For the data below, give again exactly the lines from the one containing "This screenshot has width=908, height=569." through the one containing "1568x431 pixels.", both ends included, and no others.
-------- DATASET RECORDS
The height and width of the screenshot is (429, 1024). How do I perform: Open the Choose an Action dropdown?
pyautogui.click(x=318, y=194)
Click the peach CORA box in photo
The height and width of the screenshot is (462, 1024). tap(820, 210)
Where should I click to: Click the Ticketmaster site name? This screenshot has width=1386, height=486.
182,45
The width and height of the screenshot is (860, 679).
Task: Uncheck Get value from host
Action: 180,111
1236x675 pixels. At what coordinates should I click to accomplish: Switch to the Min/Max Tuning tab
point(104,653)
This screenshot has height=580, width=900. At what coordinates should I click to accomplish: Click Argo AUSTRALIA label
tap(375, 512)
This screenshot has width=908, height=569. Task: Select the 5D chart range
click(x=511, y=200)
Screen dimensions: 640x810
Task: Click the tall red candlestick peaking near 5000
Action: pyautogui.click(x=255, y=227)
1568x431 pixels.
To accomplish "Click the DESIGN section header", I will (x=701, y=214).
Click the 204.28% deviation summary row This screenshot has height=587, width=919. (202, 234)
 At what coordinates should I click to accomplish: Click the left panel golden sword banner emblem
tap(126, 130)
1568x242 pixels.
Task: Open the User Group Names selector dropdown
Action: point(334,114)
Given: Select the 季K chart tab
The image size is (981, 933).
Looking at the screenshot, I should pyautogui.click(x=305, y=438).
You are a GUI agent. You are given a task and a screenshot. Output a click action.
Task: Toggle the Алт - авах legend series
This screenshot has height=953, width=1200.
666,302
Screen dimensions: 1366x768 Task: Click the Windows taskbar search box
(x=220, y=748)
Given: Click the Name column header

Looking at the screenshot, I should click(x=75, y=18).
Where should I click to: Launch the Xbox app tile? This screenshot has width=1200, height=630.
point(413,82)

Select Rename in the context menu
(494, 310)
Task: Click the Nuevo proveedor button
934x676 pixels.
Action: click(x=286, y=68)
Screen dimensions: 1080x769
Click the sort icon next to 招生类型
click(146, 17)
----------------
■ **RESPONSE TO THIS EXERCISE**
This screenshot has width=908, height=569. Task: Select the 5D chart range
click(x=511, y=200)
Screen dimensions: 640x810
Task: Click the tall red candlestick peaking near 5000
Action: pyautogui.click(x=255, y=227)
1568x431 pixels.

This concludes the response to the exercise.